Different interpretations and learnings
Developing the ViParc Auditing Tool has taught me that in an age of expert systems, we need more – not less – involvement from laypersons, which oftentimes entails nuanced communications.
When we first tested the application in May, I travelled to the Mekong Delta province of Dong Thap, Southern Vietnam, and had the chance to visit a farm in our study.
“My husband told me everything he’d learned from the training,” said Ms. Lang*, referring to ViParc’s six-session course on good farming practices. “A vaccine must be reconstituted using a specific dilutent assigned by the manufacturer, not municipal water. The trainer taught that the fluoride in municipal water may have bad interactions with the vaccine.”
As someone helping with the course logistics, I got a kick out of hearing that our training had an effect beyond those that had attended in person.
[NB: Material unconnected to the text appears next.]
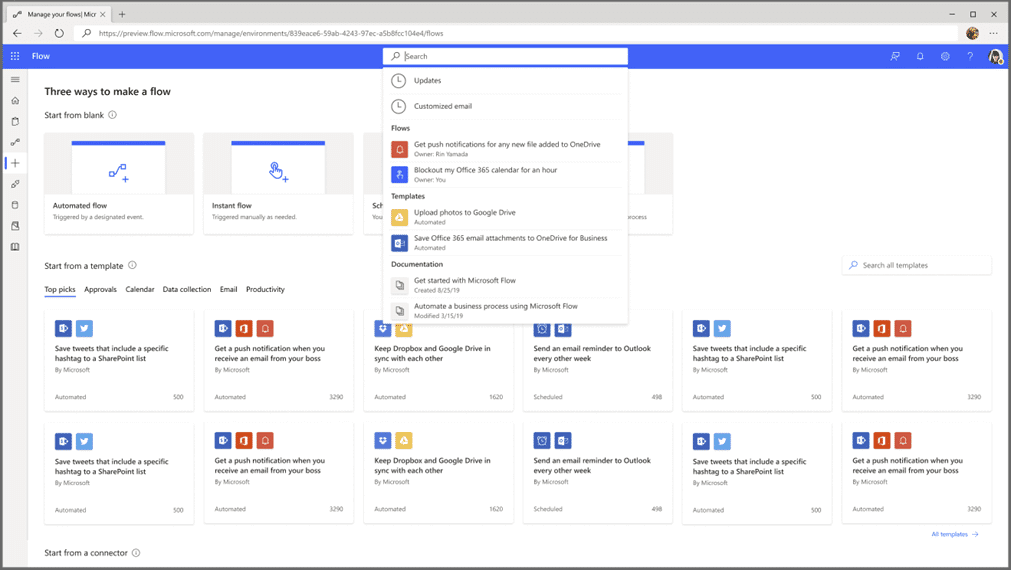
Task: Switch to the Approvals tab
Action: click(100, 289)
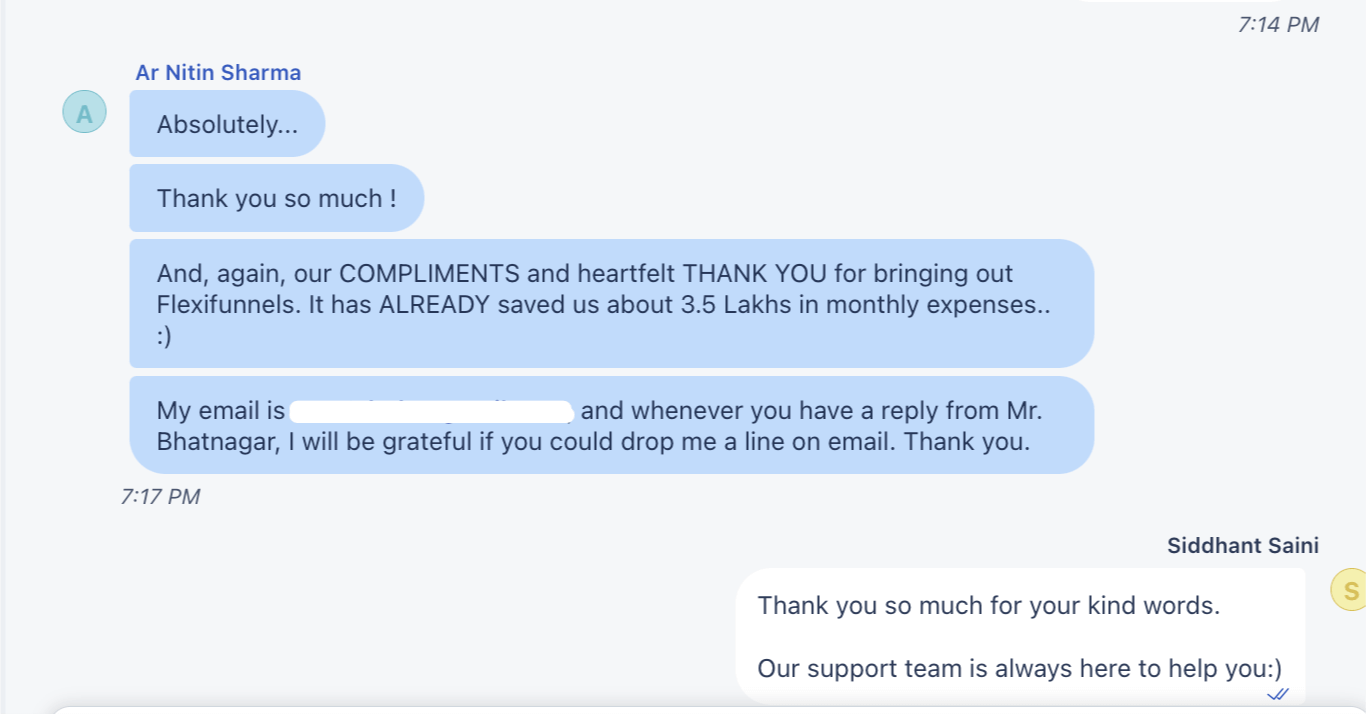Click the 7:17 PM timestamp
This screenshot has height=714, width=1366.
coord(160,496)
But my joy became short-lived.
“You should use municipal water to clean the chicken house and equipment such as this plastic drinker,” said one of our veterinarians, who had used the application to assess Ms. Lang’s farm on seven criteria, or a total of 30 post-vaccination questions. As the veterinarian talked, she pointed at a bar chart showing that the farm, using unprocessed water from a nearby river, scored low on hygiene and sanitation.
Ms. Lang added, “I thought municipal water was bad for vaccines, so it was bad for farming overall.”
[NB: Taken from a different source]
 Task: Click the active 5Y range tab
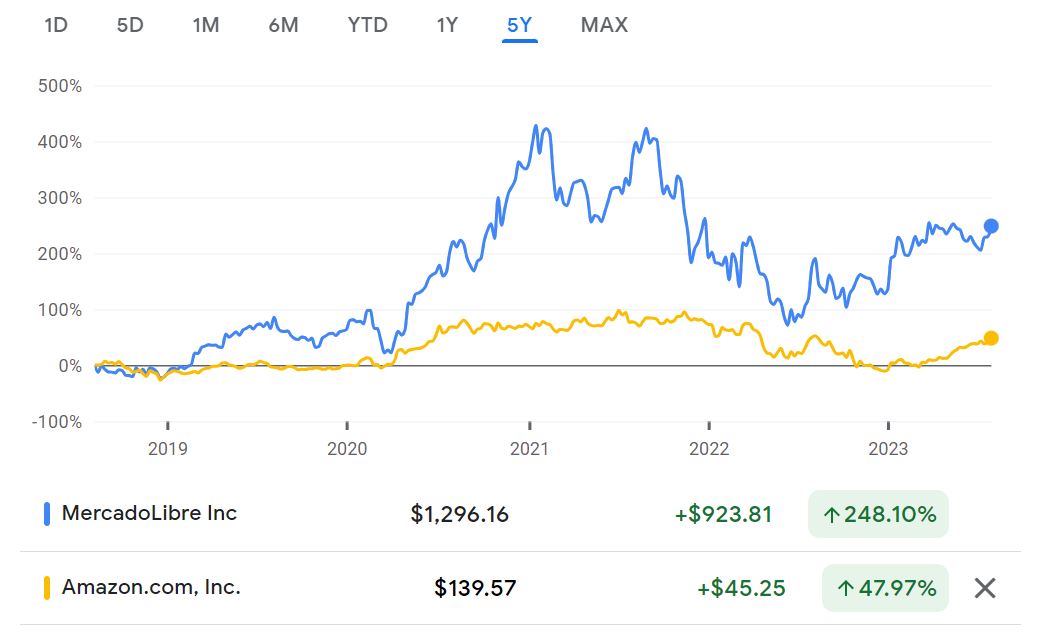520,25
It struck me that a piece of information from our training had been “decoded” in an unintended manner. We took this, however, as an opportunity to clarify to Ms. Lang that it was fine to use municipal water on the farm, but just not in the vaccines. The use of local river water is worse for the hygiene of the farm anyway!
What does success look like?
The encounter with Ms. Lang is another case that kept me wondering whether ViParc’s interventions will succeed if replicated in different sub-cultures of a country as small as Vietnam, which before 1975 meant more than one entity.
During the Second Indochina War (1955-1975), South Vietnam (officially the Republic of Vietnam) got its reserve of antibiotics mostly from the ally U.S., which happened to be the first country in the world to conduct mass production of penicillin.
North Vietnam (or the Democratic Republic of Vietnam), however, produced its own penicillin at a small scale in rural resistance bases, thanks to the techniques transferred by Dang Van Ngu, a Vietnamese physician who had studied in Japan and learned the American approach to growing penicillin-producing fungi in corn steep liquor.
What to make of this is that from the outside, Vietnam looks like a single system with a strong hierarchy ready for consistent policy implementation from North to South. But cultural differences across the country are so marked that in the old days, even antibiotics had their own South and North stories.
In the broader context of diagnostics, this is something to take into account when developing new technologies. My advice for anyone creating these types of diagnostics is to understand the cultures and environments you wish to use your test in, and work closely to ensure the people developing your product understand your aims.
*Name changed to protect farm privacy.
Vu Thi Quynh Giao is a public engagement coordinator for the Oxford University Clinical Research Unit in Ho Chi Minh City, Vietnam.